In the consecutively recruited patients investigated here we could identify elevated Lp(a) concentrations as a frequent and independent risk factor of VTE associated with an OR of 2.8 in multivariate logistic regression analysis. For recurrent disease the OR was similar. The OR is lower compared to other established risk factors of hereditary thrombophilia such as heterozygous FV G1691A mutation. On the other hand, it is higher than elevated prothrombin levels exceeding 1.15 U/mL with an OR of 2.1,5 which is similar to the OR of Lp(a) elevation if the cut-off level is set to 20 mg/dL. Lp(a) levels above 30 mg/dL are considered to be the atherosclerotic threshold. However, our study suggests that the thromboembolic risk associated with Lp(a) elevation in the cohort presented is concentration dependent, starting at Lp(a) levels well below the established cut-off (Table 2).

It is now widely accepted that thrombophilia is a multifactorial disorder.46 In our study, the combination of Lp(a) elevation and the FV G1691A mutation revealed a high prevalence among patients. In 7.2% of the patients but only in 0.8% of the control subjects, Lp(a) levels more than 30 mg/dL were coincident with the FV G1691A mutation, increasing the OR to about 10. Thus, it is likely that the simultaneous presence of Lp(a) elevation and FV G1691A mutation in a patient enhances the risk of VTE. Similar findings could be demonstrated in children with VTE.27 However, other than the coexistent FV G1691A mutation, no further combinations of genetic defects with elevated Lp(a) were found.

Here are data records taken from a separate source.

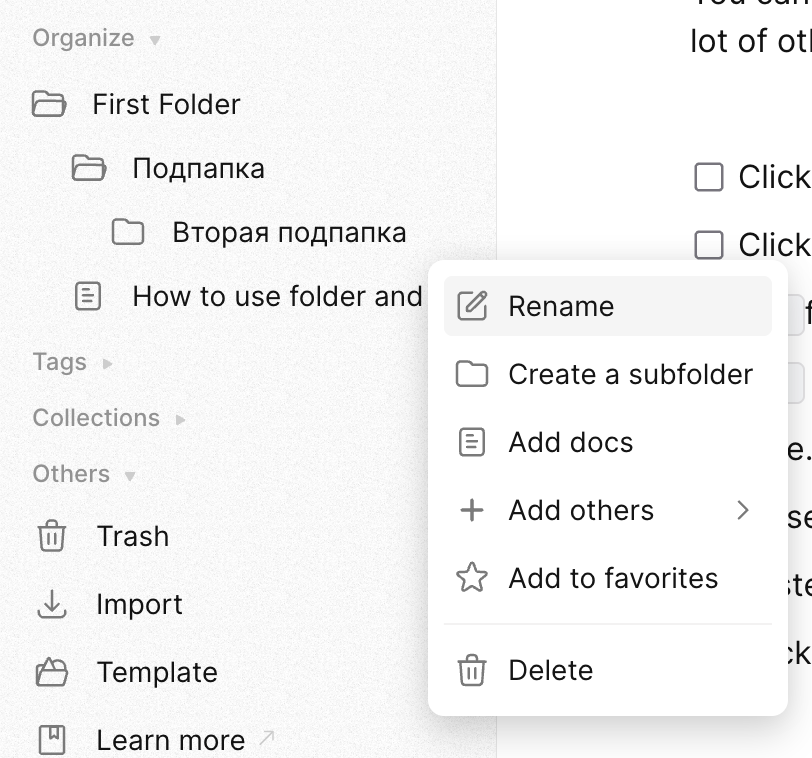Expand the Collections section

(x=181, y=419)
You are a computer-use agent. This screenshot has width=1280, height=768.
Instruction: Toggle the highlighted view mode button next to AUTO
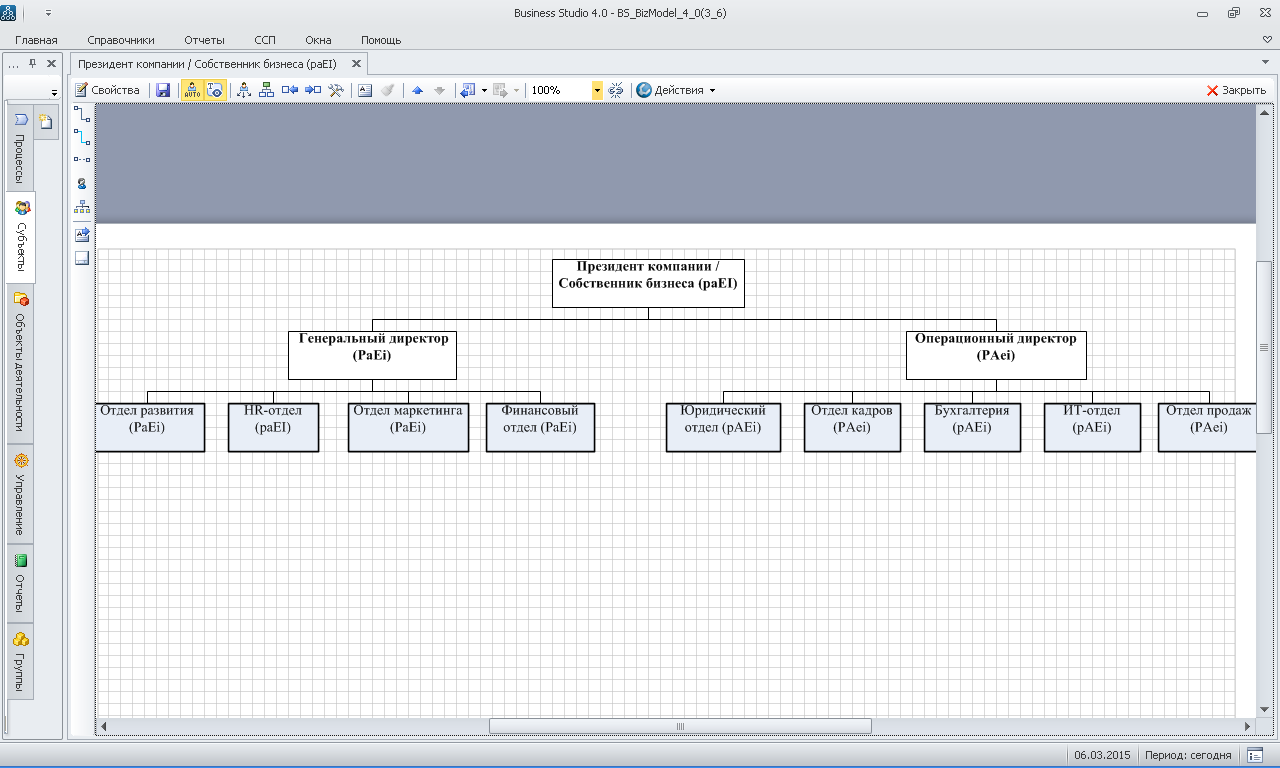[x=215, y=90]
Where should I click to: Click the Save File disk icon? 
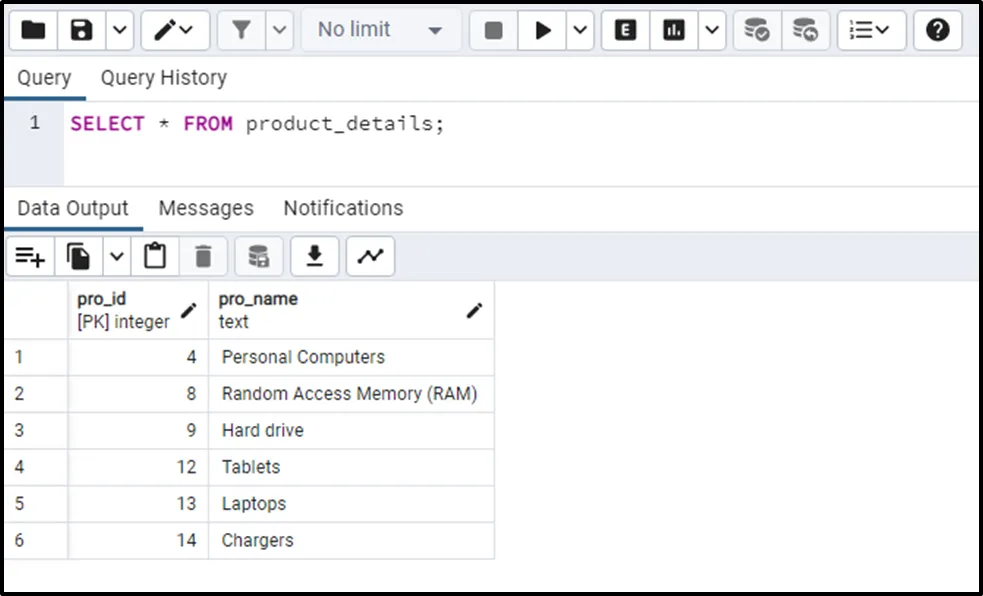click(x=82, y=31)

Additional exogenous risk factors are likely to modify the thrombogenetic risk caused by Lp(a) elevation depending on the kind and number of the exogenous risk factors. Our data indicate that the strongest enhancing effect might be caused by intake of oral contraceptives. Although Lp(a) levels seem to be genetically determined, a reduction of Lp(a) has been achieved in postmenopausal women receiving hormone replacement therapy.47,48 However, little is known on the effect of oral contraceptives on lipoprotein metabolism.49 50 Thus, our results warrant further investigations.

In conclusion, our data indicate that the elevation of serum or plasma Lp(a) concentration significantly increases the risk of venous thromboembolic disease, especially with the coexistence of the FV G1691A mutation or further exogenous risks, thereby underlining the multifactorial genesis of thromboembolism. The exact pathogenic mechanism of elevated Lp(a) leading to VTE remains to be clarified.